## [YOUR GOAL]
Scan the records that follow, and whenever a line has the word "link", copy it.

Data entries

──────────────────────────────

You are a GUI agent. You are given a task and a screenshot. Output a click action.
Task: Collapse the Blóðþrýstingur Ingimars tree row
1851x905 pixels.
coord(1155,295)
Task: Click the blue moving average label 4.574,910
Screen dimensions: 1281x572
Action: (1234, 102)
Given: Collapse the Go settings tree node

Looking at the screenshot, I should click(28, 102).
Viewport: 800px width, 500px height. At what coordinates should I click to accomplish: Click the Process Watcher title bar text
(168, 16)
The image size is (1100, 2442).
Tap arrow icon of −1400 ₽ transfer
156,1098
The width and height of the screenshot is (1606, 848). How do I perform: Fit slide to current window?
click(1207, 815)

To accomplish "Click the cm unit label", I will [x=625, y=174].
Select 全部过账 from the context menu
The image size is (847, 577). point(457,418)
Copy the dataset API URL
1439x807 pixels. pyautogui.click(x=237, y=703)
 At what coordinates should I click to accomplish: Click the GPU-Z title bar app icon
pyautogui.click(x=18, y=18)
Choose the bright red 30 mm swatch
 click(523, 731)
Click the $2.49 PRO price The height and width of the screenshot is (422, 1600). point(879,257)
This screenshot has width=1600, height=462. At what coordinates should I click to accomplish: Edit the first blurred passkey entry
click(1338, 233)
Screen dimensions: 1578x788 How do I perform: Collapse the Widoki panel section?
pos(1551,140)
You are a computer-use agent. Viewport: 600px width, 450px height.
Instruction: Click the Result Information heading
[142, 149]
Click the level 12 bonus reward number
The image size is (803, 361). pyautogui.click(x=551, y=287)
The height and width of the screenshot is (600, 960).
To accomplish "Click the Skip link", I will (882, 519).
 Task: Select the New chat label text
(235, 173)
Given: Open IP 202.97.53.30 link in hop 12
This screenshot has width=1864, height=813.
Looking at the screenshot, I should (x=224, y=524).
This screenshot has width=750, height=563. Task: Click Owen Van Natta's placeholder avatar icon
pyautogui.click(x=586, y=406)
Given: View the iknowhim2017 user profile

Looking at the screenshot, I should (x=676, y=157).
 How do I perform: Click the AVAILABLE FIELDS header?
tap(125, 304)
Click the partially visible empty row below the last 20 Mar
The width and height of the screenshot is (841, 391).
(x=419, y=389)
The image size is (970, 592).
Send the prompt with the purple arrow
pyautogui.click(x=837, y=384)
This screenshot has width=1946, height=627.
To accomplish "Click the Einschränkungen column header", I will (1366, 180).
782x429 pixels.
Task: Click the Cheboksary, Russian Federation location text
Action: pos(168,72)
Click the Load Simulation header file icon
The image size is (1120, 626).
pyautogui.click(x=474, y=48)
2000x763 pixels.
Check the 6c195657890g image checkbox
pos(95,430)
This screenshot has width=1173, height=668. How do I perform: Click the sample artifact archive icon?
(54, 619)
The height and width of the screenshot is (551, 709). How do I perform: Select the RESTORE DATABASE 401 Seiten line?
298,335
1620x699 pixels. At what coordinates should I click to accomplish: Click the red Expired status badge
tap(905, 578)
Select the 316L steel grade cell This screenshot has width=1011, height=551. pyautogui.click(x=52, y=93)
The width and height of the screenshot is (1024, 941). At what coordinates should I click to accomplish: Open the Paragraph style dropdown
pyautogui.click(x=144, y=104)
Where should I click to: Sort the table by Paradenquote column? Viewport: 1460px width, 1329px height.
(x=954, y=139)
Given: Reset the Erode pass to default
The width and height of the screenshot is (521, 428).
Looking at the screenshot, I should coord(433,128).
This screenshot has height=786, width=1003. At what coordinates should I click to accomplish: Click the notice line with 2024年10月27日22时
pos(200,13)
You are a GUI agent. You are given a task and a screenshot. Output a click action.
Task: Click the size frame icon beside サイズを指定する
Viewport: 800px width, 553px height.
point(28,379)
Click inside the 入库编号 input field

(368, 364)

──────────────────────────────

## [ANSWER SECTION]
To accomplish "Click the Skip link", I will (882, 519).
Given: Open IP 202.97.53.30 link in hop 12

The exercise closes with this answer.